▶ **INSTRUCTIONS TO FOLLOW**: Reproduce the records below exactly as given.

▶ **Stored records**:
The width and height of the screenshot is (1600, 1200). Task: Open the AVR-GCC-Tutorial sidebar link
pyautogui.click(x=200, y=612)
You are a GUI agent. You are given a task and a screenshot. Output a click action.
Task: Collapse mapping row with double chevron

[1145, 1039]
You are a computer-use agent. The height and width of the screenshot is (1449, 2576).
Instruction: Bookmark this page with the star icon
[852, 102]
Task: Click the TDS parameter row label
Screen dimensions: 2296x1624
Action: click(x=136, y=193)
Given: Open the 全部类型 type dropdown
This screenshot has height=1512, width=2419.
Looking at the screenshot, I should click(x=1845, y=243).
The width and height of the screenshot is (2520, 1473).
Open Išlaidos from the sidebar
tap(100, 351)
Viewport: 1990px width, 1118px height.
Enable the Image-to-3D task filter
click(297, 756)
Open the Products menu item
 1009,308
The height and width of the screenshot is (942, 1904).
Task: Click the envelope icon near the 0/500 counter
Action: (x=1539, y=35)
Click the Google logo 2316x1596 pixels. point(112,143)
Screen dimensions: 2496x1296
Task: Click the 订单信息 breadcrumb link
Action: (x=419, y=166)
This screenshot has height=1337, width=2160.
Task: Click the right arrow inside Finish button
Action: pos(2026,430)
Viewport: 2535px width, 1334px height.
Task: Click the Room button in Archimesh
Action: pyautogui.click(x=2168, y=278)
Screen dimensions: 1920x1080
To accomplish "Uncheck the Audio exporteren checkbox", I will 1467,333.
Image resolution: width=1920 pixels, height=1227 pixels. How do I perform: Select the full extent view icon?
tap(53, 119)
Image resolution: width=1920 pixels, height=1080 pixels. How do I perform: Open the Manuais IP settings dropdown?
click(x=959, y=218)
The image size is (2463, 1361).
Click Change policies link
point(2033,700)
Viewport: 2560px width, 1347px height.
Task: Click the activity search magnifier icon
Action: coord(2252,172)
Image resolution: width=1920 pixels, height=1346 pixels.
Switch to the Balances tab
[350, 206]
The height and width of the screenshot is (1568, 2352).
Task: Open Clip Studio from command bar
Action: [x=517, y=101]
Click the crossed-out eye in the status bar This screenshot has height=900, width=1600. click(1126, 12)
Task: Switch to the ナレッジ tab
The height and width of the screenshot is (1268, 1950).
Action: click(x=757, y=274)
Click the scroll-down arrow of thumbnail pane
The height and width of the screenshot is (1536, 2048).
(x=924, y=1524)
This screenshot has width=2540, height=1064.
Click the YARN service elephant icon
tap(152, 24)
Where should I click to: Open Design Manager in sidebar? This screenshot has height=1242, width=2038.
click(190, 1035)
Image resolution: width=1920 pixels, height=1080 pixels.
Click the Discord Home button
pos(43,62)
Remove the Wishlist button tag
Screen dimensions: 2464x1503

▶ **RESPONSE TO THE TASK**:
The width and height of the screenshot is (1600, 1200). Task: Open the AVR-GCC-Tutorial sidebar link
pyautogui.click(x=200, y=612)
You are a GUI agent. You are given a task and a screenshot. Output a click action.
Task: Collapse mapping row with double chevron

[1145, 1039]
You are a computer-use agent. The height and width of the screenshot is (1449, 2576).
Instruction: Bookmark this page with the star icon
[852, 102]
Task: Click the TDS parameter row label
Screen dimensions: 2296x1624
Action: click(x=136, y=193)
Given: Open the 全部类型 type dropdown
This screenshot has height=1512, width=2419.
Looking at the screenshot, I should click(x=1845, y=243).
The width and height of the screenshot is (2520, 1473).
Open Išlaidos from the sidebar
tap(100, 351)
Viewport: 1990px width, 1118px height.
Enable the Image-to-3D task filter
click(297, 756)
Open the Products menu item
 1009,308
The height and width of the screenshot is (942, 1904).
Task: Click the envelope icon near the 0/500 counter
Action: (x=1539, y=35)
Click the Google logo 2316x1596 pixels. point(112,143)
Screen dimensions: 2496x1296
Task: Click the 订单信息 breadcrumb link
Action: (x=419, y=166)
This screenshot has height=1337, width=2160.
Task: Click the right arrow inside Finish button
Action: pos(2026,430)
Viewport: 2535px width, 1334px height.
Task: Click the Room button in Archimesh
Action: pyautogui.click(x=2168, y=278)
Screen dimensions: 1920x1080
To accomplish "Uncheck the Audio exporteren checkbox", I will 1467,333.
Image resolution: width=1920 pixels, height=1227 pixels. How do I perform: Select the full extent view icon?
tap(53, 119)
Image resolution: width=1920 pixels, height=1080 pixels. How do I perform: Open the Manuais IP settings dropdown?
click(x=959, y=218)
The image size is (2463, 1361).
Click Change policies link
point(2033,700)
Viewport: 2560px width, 1347px height.
Task: Click the activity search magnifier icon
Action: coord(2252,172)
Image resolution: width=1920 pixels, height=1346 pixels.
Switch to the Balances tab
[350, 206]
The height and width of the screenshot is (1568, 2352).
Task: Open Clip Studio from command bar
Action: [x=517, y=101]
Click the crossed-out eye in the status bar This screenshot has height=900, width=1600. click(1126, 12)
Task: Switch to the ナレッジ tab
The height and width of the screenshot is (1268, 1950).
Action: click(x=757, y=274)
Click the scroll-down arrow of thumbnail pane
The height and width of the screenshot is (1536, 2048).
(x=924, y=1524)
This screenshot has width=2540, height=1064.
Click the YARN service elephant icon
tap(152, 24)
Where should I click to: Open Design Manager in sidebar? This screenshot has height=1242, width=2038.
click(190, 1035)
Image resolution: width=1920 pixels, height=1080 pixels.
Click the Discord Home button
pos(43,62)
Remove the Wishlist button tag
Screen dimensions: 2464x1503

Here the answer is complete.